Ilustrasi eksperimen ovarium perempuan (Foto: AFP)
Jakarta, Jurnas.com - Gangguan yang diderita oleh 170 juta perempuan di seluruh dunia dan menjadi penyebab utama infertilitas, yang sebelumnya dikenal sebagai sindrom ovarium polikistik atau PCOS, kini resmi berganti nama.
Para peneliti mengumumkan perubahan tersebut pada Selasa (12/5), dalam sebuah pertemuan medis dengan tujuan untuk meningkatkan efektivitas diagnosis dan perawatan pasien.
Nama baru yang dipilih adalah sindrom ovarium metabolik poliendokrin, atau PMOS. Nama ini ditetapkan oleh koalisi global yang terdiri dari pasien, klinisi, dan organisasi medis agar lebih akurat dalam mencerminkan dampak hormonal dan metabolik yang luas dari kondisi tersebut, menurut laporan jurnal The Lancet, yang diterbitkan bersamaan dengan presentasi di Kongres Endokrinologi Eropa di Praha.
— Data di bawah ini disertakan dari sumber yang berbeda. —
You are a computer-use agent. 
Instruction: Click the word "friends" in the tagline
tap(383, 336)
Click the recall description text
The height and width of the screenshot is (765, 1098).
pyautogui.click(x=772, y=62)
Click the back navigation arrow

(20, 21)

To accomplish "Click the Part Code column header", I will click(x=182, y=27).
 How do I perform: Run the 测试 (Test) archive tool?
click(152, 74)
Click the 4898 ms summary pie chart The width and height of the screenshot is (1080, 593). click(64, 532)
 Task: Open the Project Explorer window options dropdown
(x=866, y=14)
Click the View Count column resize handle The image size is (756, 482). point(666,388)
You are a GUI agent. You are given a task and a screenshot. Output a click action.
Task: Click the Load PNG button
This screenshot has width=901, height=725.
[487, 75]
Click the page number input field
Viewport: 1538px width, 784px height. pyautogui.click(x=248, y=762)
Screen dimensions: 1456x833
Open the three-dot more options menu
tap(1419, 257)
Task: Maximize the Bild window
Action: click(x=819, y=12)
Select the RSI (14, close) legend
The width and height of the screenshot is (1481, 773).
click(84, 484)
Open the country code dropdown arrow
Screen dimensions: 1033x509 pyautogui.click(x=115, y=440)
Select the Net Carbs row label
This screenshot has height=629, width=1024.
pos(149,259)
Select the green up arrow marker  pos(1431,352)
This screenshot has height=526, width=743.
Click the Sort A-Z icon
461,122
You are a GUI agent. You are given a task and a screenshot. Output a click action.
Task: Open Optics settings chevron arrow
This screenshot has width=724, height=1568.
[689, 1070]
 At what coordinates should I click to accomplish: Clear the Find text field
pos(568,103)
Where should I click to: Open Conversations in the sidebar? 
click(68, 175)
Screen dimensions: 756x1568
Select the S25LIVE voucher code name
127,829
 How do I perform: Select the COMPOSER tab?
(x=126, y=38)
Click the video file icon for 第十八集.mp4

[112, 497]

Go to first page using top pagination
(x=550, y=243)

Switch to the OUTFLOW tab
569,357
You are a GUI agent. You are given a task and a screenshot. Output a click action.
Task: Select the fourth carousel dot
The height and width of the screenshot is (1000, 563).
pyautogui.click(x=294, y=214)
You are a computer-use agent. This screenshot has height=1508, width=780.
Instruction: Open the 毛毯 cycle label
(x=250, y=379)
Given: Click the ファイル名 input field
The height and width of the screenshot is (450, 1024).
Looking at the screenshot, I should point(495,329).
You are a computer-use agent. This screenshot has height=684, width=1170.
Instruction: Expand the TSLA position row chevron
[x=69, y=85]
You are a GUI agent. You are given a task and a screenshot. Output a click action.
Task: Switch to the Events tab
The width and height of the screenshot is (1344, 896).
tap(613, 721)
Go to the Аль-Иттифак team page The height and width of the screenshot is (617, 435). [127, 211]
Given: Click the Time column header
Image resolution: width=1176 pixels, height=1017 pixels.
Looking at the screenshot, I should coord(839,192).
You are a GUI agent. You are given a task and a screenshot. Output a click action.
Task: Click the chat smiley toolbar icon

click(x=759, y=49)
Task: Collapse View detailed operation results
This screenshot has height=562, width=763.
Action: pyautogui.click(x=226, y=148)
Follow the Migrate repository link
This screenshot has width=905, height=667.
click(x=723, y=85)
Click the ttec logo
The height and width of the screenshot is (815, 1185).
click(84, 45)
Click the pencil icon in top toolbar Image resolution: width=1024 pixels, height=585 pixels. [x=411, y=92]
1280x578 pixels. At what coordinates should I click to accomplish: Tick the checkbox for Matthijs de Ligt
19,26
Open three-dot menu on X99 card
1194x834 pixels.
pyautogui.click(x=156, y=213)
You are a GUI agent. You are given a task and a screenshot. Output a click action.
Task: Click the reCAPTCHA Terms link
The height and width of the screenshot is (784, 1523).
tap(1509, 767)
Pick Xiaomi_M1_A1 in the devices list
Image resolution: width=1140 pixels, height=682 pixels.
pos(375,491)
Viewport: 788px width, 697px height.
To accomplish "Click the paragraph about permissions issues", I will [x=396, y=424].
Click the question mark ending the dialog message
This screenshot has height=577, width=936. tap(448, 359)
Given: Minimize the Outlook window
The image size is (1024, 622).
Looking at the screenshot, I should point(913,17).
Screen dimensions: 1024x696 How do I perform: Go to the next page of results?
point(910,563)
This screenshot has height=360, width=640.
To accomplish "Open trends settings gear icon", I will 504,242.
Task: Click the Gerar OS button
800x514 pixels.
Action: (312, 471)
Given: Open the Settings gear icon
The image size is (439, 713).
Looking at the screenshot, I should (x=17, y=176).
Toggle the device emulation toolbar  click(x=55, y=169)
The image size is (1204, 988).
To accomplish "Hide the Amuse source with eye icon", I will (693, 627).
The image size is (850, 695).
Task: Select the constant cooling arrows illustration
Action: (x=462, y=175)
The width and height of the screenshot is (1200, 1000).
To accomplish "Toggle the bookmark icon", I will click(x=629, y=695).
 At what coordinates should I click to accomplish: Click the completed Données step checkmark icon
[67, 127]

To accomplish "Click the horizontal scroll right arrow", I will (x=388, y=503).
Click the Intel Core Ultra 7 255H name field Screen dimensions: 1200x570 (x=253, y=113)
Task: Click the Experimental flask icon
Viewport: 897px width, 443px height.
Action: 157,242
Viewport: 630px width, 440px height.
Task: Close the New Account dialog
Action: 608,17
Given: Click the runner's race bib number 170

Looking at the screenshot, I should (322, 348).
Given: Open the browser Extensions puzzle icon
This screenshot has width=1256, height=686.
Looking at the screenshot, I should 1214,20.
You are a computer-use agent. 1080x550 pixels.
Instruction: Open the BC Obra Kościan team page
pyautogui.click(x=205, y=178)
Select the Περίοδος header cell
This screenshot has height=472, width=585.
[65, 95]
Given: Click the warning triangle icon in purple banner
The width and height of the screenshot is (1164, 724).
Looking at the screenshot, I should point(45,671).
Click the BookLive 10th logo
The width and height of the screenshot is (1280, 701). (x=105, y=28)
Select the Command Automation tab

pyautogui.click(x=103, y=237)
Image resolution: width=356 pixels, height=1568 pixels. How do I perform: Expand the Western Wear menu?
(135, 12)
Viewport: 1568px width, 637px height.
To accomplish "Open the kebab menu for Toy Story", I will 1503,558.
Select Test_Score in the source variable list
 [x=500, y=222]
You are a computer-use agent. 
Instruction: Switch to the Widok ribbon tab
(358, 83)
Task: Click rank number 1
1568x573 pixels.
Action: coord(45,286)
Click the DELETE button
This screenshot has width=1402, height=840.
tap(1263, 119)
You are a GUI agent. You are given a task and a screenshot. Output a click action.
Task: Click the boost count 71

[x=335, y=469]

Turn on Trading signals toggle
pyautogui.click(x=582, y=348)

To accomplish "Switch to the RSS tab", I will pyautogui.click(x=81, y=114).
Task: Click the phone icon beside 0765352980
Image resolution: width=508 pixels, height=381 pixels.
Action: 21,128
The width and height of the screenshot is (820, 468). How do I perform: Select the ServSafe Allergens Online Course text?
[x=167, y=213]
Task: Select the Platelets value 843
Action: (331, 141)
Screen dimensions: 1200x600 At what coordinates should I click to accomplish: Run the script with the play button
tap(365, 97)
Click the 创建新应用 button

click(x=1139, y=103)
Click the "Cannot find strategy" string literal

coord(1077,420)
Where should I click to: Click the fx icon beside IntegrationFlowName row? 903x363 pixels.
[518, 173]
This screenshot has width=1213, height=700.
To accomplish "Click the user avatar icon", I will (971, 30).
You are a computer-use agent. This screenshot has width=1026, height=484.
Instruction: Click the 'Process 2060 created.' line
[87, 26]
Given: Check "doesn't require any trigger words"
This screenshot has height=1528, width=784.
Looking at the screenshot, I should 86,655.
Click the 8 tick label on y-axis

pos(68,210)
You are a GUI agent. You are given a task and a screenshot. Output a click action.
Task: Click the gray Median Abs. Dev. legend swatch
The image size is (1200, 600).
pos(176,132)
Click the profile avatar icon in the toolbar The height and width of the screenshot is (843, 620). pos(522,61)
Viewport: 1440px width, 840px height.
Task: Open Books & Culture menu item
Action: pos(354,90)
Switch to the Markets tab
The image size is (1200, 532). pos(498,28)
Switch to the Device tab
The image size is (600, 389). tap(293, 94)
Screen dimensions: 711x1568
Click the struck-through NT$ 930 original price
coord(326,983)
Dikutip dari Reuters, penggunaan istilah sindrom ovarium polikistik selama ini sering kali membuat pasien maupun dokter keliru mengasosiasikannya dengan kista ovarium. Padahal, kista ovarium tidak selalu ditemukan pada setiap pasien yang mengidap gangguan ini.
Keterangan tersebut dijelaskan oleh Dr. Terhi Piltonen dari Universitas Oulu, Finlandia, dalam surat penelitian yang diterbitkan pada Senin (11/5) kemarin di JAMA Internal Medicine.
Fokus yang berlebihan pada kista ovarium telah menyebabkan keterlambatan diagnosis dan penanganan medis yang terfragmentasi. Para peneliti menyatakan bahwa perubahan nama menjadi PMOS bertujuan untuk memperbaiki cara kondisi ini dideteksi, diobati, dan dijelaskan kepada masyarakat luas.
Kesepakatan untuk mengganti nama ini dipimpin oleh beberapa kelompok riset dan Androgen Excess and PCOS Society. Keputusan tersebut didasarkan pada lebih dari 14.000 respons survei dari pasien dan profesional kesehatan di seluruh dunia, dua lokakarya internasional, serta masukan dari 56 organisasi akademis, klinis, dan pasien.
Gejala PMOS meliputi siklus menstruasi yang tidak teratur atau berhenti sama sekali, masalah kesuburan, komplikasi kehamilan, pertumbuhan rambut berlebih, jerawat, kecemasan, dan depresi. Selain itu, penderita juga berisiko mengalami kenaikan berat badan, obesitas, diabetes, gangguan insulin, hingga penyakit kardiovaskular.
Di dalam ovarium, alih-alih kista, perempuan dengan kondisi ini sering kali memiliki jumlah folikel antral yang berlebih, yaitu kantong kecil berisi cairan yang menyimpan sel telur yang belum matang.
Meskipun kondisi ini tidak dapat disembuhkan secara total, gejalanya dapat dikelola dengan obat-obatan serta perubahan pola makan dan olahraga, menurut keterangan dari Endocrine Society.
Rencana transisi menuju terminologi baru ini akan dilakukan selama tiga tahun ke depan. Langkah-langkah yang diambil meliputi integrasi nama PMOS ke dalam sistem kesehatan, pedoman klinis, pelatihan profesional, serta klasifikasi penyakit internasional.